I have a mixture of old and new databases, and user-input

    • Old databases sometimes characters are encoded with htmlentities() inside the data
    • Old databases occasionally contain HTML within content (need stripping)
    • New databases characters are not encoded before insertion
    • User input could include nasty <script> or &lt;script&gt; &amp;lt;script/&amp;gt;
    • New databases characters are not encoded before insertion

I am trying to create a catch-all function that will make each case (#1 and #2) both safe, and visually appealing

function html_enc($text){
  while($text!==html_entity_decode($text,ENT_HTML5,'UTF-8')){
    $text=html_entity_decode($text,ENT_HTML5,'UTF-8');
  }
  $text=strip_tags($text);
  $text=htmlentities($text,ENT_HTML5,'UTF-8');
  return $text;
}

I thought I had nailed point #1 it with this function, but when I used it on a pagetitle, it had double quotes in the title, and the page is spitting out &quot; instead of ", but the rest of the page is displaying "... I don't understand why the <title> element would be different to the normal body... Does anyone know how to solve this small issue? Or suggestion of a better function / improvement?

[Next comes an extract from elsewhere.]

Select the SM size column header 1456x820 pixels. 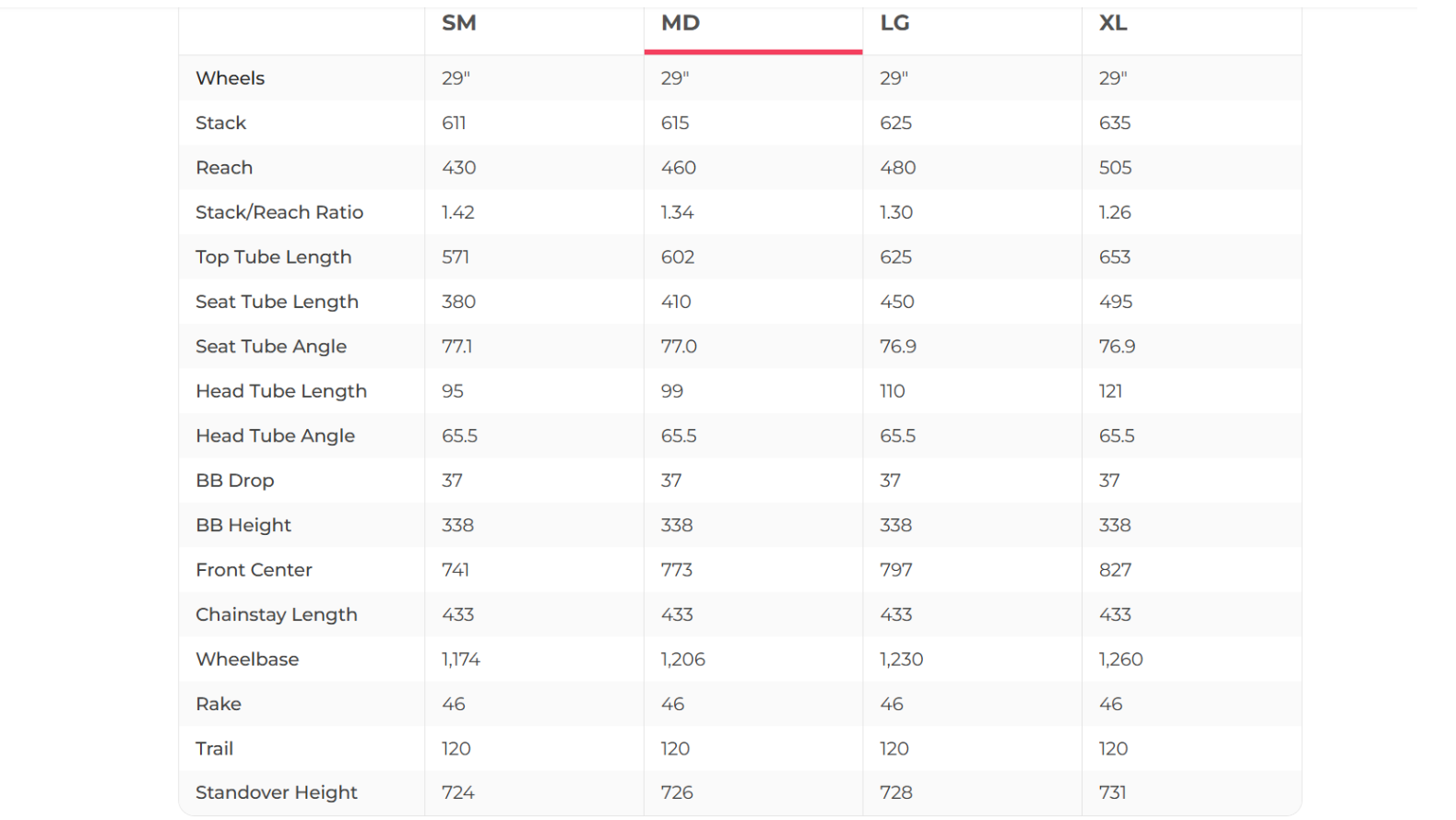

For point #2 this also seems to be the best solution - I haven't broken this function yet with user input, and standard display on a page / in a textarea

Also on a side note, but in the interest of security; my code is assuming that user input is UTF-8 posted in HTML forms, all of my pages are specified

<head>
<meta charset="UTF-8"/>
<meta http-equiv="Content-Type" content="text/html; charset=utf-8" />

Is it possible for a user to submit a different encoding? I would imagine it is, and how would this affect my functions? Is it possible to catch this?


By specifying ENT_HTML5 you've lost the default flags ENT_QUOTES | ENT_SUBSTITUTE | ENT_HTML401, so quotes are not being decoded.

You'll need ENT_QUOTES | ENT_SUBSTITUTE | ENT_HTML5 or ENT_QUOTES | ENT_HTML5.